Strinse il pugnale e chiuse gli occhi, odiandosi, e scagliò il primo colpo. Le lacrime si liberarono prepotenti, scivolando lungo le gote, il collo, cadendo sulle mani macchiate di nuovo sangue. Henry Guernset era un debole e sempre lo sarebbe stato: la sua forza di volontà non era abbastanza solida, le sue ragioni non erano così importanti da rischiare la vita. Il suo terrore verso la morte sempre avrebbe prevalso, sovrastando ogni valore e ogni principio.

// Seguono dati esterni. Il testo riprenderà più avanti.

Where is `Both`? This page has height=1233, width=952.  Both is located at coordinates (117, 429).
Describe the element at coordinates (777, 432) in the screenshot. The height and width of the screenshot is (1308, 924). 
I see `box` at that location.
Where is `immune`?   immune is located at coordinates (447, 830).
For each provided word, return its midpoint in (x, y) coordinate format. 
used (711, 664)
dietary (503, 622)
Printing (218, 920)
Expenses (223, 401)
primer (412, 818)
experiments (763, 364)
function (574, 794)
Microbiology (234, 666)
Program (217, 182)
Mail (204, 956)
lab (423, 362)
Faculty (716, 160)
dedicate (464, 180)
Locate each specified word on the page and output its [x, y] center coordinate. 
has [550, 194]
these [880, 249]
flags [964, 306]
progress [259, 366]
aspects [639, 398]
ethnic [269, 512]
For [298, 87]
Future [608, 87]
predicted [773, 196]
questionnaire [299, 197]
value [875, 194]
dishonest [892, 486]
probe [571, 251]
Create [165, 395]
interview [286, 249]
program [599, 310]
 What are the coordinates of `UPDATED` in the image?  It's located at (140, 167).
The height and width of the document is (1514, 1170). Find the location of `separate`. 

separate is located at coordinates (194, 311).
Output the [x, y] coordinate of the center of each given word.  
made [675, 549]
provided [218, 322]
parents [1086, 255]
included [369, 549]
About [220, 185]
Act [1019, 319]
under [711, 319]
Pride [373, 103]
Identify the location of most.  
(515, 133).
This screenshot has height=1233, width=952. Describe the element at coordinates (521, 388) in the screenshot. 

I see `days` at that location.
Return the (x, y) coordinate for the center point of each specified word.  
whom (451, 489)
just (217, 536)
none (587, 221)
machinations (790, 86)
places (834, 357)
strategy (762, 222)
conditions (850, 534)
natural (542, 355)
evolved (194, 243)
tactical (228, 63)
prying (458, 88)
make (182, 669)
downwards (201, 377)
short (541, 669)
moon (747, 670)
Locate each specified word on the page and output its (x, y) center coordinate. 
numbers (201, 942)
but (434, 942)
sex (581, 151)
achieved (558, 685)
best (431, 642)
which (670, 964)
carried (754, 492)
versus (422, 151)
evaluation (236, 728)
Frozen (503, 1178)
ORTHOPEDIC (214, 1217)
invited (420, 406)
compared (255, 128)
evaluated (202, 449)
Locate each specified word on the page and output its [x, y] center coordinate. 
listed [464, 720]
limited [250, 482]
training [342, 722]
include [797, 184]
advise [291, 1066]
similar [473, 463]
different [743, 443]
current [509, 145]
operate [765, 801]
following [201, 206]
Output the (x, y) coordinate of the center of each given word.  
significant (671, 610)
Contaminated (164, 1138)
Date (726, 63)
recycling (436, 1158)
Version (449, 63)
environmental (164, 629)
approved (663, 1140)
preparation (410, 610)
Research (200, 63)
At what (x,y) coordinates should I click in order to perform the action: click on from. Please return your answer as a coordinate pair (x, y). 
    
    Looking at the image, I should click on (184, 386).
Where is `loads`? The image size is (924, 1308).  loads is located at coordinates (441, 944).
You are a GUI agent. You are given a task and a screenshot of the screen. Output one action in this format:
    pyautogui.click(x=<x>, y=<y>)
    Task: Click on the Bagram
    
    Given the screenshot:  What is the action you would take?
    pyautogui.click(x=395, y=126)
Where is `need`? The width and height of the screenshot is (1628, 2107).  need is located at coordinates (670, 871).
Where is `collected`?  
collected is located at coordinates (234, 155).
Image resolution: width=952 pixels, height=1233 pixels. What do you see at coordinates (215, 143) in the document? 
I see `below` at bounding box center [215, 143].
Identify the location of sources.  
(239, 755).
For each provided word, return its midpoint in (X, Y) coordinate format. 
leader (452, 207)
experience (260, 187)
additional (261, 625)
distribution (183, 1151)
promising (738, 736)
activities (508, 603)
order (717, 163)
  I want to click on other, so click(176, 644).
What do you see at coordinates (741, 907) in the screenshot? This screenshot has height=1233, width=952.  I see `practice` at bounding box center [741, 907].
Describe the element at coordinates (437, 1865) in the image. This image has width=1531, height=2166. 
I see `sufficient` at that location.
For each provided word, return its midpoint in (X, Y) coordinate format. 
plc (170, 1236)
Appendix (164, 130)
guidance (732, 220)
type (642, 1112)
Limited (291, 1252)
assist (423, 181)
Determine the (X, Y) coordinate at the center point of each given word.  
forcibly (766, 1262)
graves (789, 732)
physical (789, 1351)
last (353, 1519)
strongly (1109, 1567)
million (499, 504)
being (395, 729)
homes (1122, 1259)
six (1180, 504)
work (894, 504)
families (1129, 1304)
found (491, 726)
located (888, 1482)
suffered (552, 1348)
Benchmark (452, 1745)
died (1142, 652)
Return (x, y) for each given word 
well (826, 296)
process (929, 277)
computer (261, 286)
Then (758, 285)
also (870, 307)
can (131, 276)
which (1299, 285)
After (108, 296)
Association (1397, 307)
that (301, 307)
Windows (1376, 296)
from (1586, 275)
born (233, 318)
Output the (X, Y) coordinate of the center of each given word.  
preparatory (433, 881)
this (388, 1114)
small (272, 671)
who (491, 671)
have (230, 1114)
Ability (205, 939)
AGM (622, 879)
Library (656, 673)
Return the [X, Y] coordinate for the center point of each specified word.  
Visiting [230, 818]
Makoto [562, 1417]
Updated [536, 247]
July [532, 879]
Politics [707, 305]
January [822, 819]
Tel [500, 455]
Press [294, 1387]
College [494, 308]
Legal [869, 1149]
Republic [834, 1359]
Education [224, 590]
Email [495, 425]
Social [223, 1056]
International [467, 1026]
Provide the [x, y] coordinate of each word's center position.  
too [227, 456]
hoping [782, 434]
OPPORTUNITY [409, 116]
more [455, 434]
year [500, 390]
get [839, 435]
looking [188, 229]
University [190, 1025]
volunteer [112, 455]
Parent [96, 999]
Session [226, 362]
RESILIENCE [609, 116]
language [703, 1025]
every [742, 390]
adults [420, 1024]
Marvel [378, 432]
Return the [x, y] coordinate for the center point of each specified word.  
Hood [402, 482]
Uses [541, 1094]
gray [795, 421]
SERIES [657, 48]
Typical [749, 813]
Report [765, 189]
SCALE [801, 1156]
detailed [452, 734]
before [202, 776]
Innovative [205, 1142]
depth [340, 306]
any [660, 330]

Ciononostante, mentre le urla di Michael e Ejel riecheggiavano nella cella, il capitano trovò un briciolo di coraggio, riuscendo a mettere da parte, per un brevissimo istante, la sua codardia.

«Sole rosso» sussurrò appena.

Dionne si girò piano nella sua direzione, gli occhi luminosi e il cuore ora colmo di nuova speranza. Rossana era riuscita a raggiungerla, come sempre, mai l'avrebbe abbandonata. Doveva solo sperare, sperare in una sua mossa, sperare nell'aiuto divino.

La speranza di Henry di non essere udito dalle persone sbagliate non fu però ascoltata dagli dèi. Il sorriso di Vermund si stese, vedere il sollievo sul volto della reggente era stata per lui una rivelazione. Guardò il capitano, scoppiando a ridere. Aveva trovato la pedina perfetta per incastrare la sarta, niente sarebbe ora andato storto. Rise ancora più forte, rivolgendo lo sguardo al soffitto, oltre a questo, alle nuvole, al sole, alle stelle.

Ti raggiungerò presto, pensò rivolto ad Araw, e ti strapperò tutto.